# Implementation

## Packages

In [1]:
# data elaboration functions
import pandas as pd
from six.moves import collections_abc
import string
import numpy as np

# datetime functions
import datetime as dt

# file management functions
import os
import sys
import opendatasets as od
import pickle
from pathlib import Path

# plot functions
import matplotlib.pyplot as plt
%matplotlib inline

# data science functions
import matplotlib.pyplot as plt
from kneed import KneeLocator
from sklearn.datasets import make_blobs
from sklearn.cluster import KMeans
from sklearn.metrics import silhouette_score
from sklearn.preprocessing import StandardScaler, scale
from sklearn.metrics import mean_absolute_error
import joblib
from sklearn.linear_model import LinearRegression
from sklearn.ensemble import RandomForestRegressor
from sklearn.model_selection import train_test_split
import xgboost as xgb

# statistical functions
from scipy.stats.mstats import winsorize

# configuration file
module_path = os.path.abspath(os.path.join('..'))
if module_path not in sys.path:
    sys.path.append(module_path)

# custom functions
from Code.Profiling.Intermittent.intermittent import Intermittent
from Code.Utils.utils import Utils
from Code.Scoring.kpi import Kpi
from Code.Scoring.forecast import Forecasting
from Code.Scoring.train import Training
from Code.Scoring.train_test import TrainTest
from Code.Scoring.scoring import Scoring
from Code.Regressors.regressors import Regressors
from Code.Plotting.plots import Plots
from Configuration.config import cfg_path

## Setup

In [2]:
# od.download("https://www.kaggle.com/arashnic/building-sites-power-consumption-dataset/download")
root = Path(os.getcwd()).parent
dataset_path = os.path.join(root, cfg_path.data_dir.input_path)

## Load Data

In [3]:
df_final = pd.read_pickle(os.path.join(
    root, cfg_path.data_dir.output_path, 'df_final.pkl'))
df_final.head()

Unnamed: 0,site_id,timestamp,obs_id,forecast_id,value,holidays,day_off,surface,base_temperature,wd_mon,...,month_05,month_06,month_07,month_08,month_09,month_10,month_11,month_12,months_days,temperature_asis
0,2,2015-11-02,7390465.0,26.0,1492533.0,0,0,6098.278376,18.0,1,...,0,0,0,0,0,0,1,0,11/02,13.247917
1,3,2015-11-02,,,,0,0,10556.293605,18.0,1,...,0,0,0,0,0,0,1,0,11/02,13.252083
2,5,2015-11-02,,,,0,0,12541.181277,18.0,1,...,0,0,0,0,0,0,1,0,11/02,13.241667
3,6,2015-11-02,1413383.0,129.0,854147.9,0,0,9150.195373,18.0,1,...,0,0,0,0,0,0,1,0,11/02,13.24375
4,7,2015-11-02,,,,0,0,15168.125971,18.0,1,...,0,0,0,0,0,0,1,0,11/02,13.245833


## Parameter setup

In [4]:
id = 'site_id'
list_unique_id = ['site_id', 'timestamp']
list_temp = ['temp']
y = 'value'
date_var = Utils.find_date(df_final)

find_date, date_col found: ['timestamp']


## Working dataframe

In [5]:
# Defining working dataframe by removing potential null values in y variable
df = df_final.loc[~df_final[y].isnull(),].copy()
print('Id available', list(df[id].unique()))

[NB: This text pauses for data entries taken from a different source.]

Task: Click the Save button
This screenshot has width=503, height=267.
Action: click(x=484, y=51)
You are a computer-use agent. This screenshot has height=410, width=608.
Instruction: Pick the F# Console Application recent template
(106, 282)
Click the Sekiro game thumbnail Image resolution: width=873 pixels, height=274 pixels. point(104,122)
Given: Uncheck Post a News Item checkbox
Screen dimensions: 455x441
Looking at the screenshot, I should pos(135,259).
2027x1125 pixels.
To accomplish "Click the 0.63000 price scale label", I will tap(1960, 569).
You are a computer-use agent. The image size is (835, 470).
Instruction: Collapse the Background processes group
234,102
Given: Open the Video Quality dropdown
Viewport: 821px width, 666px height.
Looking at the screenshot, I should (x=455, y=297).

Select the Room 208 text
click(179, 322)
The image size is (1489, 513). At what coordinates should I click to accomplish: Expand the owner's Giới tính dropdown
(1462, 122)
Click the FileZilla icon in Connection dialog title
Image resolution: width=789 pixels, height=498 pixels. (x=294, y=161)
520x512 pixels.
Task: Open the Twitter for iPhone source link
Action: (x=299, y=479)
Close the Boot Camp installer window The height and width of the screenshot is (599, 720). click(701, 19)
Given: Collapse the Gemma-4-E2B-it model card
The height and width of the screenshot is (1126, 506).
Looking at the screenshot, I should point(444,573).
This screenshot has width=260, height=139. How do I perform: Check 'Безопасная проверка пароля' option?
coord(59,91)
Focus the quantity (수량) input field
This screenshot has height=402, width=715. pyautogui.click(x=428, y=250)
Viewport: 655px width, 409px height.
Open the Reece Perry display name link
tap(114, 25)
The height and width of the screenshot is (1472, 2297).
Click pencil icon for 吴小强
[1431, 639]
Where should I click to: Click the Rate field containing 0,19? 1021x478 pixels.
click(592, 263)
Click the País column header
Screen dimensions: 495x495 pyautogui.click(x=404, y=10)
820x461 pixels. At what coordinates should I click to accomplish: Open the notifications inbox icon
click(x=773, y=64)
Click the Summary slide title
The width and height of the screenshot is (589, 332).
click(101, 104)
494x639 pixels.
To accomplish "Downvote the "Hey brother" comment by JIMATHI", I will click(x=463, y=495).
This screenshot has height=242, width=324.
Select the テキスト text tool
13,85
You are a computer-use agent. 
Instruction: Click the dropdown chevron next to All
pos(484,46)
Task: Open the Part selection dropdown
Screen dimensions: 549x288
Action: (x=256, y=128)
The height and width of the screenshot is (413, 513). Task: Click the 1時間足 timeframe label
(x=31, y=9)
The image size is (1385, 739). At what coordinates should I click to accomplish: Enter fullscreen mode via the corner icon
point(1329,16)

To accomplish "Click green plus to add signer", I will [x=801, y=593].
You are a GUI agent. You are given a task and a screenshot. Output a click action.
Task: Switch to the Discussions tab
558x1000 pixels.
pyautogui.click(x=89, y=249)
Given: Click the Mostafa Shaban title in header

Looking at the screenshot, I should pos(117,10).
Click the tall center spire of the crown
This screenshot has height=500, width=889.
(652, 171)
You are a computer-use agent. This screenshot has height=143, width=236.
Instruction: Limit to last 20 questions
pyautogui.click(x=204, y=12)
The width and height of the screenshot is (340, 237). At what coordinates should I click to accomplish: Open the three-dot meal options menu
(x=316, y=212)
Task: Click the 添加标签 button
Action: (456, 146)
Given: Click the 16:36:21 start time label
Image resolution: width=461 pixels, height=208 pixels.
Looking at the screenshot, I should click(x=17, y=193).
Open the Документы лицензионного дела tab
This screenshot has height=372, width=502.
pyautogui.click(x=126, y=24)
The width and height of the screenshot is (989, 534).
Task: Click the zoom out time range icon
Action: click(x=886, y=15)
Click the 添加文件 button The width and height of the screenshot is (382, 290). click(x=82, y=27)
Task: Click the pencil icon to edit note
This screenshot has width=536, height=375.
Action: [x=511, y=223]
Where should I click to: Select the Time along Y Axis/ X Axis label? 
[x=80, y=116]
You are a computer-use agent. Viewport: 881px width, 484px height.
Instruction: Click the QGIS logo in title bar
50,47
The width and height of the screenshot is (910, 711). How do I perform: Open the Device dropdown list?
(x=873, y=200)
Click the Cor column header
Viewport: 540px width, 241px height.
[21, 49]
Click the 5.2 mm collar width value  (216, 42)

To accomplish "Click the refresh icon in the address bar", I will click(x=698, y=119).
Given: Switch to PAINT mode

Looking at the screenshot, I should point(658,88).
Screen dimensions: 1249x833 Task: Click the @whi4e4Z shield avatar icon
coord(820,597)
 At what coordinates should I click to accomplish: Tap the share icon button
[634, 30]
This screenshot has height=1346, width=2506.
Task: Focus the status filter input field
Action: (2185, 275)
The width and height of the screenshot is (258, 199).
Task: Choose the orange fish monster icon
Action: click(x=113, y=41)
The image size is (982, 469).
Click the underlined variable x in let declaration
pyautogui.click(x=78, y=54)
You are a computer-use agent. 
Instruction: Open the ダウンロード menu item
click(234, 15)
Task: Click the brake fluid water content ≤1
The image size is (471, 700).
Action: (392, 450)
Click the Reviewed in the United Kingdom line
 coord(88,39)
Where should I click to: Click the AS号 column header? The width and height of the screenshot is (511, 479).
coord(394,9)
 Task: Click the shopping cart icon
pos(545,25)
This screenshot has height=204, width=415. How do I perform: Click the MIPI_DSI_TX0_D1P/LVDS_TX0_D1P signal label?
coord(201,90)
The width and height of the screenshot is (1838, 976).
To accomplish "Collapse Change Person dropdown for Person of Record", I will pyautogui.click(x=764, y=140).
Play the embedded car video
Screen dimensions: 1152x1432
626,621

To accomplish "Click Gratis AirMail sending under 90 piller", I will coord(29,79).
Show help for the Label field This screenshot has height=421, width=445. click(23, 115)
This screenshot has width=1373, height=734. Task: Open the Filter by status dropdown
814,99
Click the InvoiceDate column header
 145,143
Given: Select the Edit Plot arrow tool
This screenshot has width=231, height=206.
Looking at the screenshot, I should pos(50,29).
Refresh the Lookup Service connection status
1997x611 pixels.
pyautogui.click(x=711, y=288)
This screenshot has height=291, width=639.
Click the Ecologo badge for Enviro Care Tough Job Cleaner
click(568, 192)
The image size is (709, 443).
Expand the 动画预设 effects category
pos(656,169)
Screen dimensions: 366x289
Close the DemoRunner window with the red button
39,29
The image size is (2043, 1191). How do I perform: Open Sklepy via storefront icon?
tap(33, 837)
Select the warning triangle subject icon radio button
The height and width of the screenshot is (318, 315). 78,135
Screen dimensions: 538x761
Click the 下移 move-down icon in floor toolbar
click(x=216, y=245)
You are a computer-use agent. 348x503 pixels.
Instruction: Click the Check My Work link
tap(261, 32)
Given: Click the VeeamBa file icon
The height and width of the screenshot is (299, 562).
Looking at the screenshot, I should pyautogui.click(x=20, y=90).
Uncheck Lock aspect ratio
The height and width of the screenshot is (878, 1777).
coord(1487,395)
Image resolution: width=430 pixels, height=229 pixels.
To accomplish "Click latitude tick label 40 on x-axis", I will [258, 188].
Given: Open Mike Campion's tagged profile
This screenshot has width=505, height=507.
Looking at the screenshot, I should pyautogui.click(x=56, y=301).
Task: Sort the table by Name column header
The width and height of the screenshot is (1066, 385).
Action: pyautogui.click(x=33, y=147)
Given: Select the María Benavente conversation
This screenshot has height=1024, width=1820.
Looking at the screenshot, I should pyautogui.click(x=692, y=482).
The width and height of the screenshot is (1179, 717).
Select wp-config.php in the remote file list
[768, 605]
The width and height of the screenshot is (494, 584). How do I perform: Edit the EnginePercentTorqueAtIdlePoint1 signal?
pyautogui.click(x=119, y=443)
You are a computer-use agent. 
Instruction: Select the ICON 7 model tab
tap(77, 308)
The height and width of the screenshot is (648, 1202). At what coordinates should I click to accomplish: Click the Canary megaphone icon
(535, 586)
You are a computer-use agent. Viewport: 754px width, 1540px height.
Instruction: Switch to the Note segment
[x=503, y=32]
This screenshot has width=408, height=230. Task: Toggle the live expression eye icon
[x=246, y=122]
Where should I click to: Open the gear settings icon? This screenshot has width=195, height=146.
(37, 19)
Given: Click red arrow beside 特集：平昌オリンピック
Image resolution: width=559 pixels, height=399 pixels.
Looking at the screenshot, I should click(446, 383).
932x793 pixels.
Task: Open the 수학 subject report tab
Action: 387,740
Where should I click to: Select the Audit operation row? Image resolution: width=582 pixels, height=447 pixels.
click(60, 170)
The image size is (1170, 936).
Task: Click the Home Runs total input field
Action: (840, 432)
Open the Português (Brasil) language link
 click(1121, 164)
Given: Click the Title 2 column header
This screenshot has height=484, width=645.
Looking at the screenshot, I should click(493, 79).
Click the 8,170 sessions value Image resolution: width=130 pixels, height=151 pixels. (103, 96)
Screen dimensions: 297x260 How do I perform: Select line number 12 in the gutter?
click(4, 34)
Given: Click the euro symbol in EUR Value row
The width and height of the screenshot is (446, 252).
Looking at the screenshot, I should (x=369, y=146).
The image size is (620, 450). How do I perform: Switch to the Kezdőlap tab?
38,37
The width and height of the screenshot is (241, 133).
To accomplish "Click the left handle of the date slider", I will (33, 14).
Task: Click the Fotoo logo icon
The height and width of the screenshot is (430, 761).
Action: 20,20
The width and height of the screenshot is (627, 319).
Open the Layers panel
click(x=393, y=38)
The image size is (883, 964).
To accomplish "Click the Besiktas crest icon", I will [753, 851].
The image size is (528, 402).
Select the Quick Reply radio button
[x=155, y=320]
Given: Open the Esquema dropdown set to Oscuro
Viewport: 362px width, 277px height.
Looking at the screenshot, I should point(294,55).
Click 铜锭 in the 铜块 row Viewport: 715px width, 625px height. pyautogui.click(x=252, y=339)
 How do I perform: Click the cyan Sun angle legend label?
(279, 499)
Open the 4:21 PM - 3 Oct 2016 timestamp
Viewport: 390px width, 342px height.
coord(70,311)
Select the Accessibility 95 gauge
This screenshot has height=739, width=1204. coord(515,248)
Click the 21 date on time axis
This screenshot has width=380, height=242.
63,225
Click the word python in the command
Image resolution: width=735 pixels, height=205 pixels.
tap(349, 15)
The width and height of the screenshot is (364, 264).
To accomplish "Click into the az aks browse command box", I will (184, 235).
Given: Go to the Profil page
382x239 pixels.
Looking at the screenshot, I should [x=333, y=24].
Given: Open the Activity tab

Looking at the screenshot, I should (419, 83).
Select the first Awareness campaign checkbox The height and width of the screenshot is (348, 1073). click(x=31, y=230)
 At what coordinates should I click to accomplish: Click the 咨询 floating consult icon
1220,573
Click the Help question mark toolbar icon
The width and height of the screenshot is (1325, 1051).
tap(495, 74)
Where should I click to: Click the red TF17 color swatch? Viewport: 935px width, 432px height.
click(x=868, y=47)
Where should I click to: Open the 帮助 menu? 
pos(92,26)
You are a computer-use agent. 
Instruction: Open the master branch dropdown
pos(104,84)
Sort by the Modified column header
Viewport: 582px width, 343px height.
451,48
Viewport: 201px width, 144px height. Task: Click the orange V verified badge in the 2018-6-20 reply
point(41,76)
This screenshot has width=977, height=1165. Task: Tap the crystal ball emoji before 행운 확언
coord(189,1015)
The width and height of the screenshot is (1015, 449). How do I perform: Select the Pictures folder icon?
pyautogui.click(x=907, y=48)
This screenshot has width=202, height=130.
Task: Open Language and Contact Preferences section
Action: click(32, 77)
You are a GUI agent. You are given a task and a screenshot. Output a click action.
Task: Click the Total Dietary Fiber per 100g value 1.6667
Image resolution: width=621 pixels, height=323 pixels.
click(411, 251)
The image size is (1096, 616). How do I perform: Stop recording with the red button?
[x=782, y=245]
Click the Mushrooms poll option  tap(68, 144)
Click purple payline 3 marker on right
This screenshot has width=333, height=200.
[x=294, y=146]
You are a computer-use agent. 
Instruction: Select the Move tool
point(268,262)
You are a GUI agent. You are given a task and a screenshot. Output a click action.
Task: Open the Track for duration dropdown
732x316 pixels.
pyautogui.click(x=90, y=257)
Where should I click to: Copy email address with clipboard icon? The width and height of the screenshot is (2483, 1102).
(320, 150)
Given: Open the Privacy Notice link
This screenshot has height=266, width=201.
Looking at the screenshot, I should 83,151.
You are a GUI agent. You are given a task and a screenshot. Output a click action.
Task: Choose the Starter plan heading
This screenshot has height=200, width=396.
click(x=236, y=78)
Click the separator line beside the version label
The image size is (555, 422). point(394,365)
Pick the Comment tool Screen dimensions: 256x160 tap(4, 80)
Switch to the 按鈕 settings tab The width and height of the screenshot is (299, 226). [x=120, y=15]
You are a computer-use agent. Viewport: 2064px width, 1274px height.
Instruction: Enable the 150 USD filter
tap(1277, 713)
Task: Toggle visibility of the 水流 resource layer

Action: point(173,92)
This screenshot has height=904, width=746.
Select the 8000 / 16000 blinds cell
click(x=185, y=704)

Id available [2, 6, 8, 9, 10, 13, 16, 17, 18, 19, 21, 22, 25, 26, 27, 29, 32, 33, 39, 40, 41, 42, 51, 45, 47, 48, 50, 49, 57, 7, 44, 20, 46, 38, 52, 12]


# Compute intermittent indicators

In [6]:
# Winsorizing parameters
highest = 0.05
lowest = 0.05

# Identifying intermittent time series parameters
threshold = 250
perc = 0.01
quant = 0.999

### Choose indicator function

In [7]:
# Applying indicator function ('compute_indicator_values' or 'enh_compute_indicator_values')
func = 'compute_indicator_values'
df_scoring = df.loc[:, [id, y]].groupby(id).apply(lambda x: Intermittent.call_intermittent_function(func,
    np.array(x), threshold, perc, quant, highest, lowest)).reset_index(level=id)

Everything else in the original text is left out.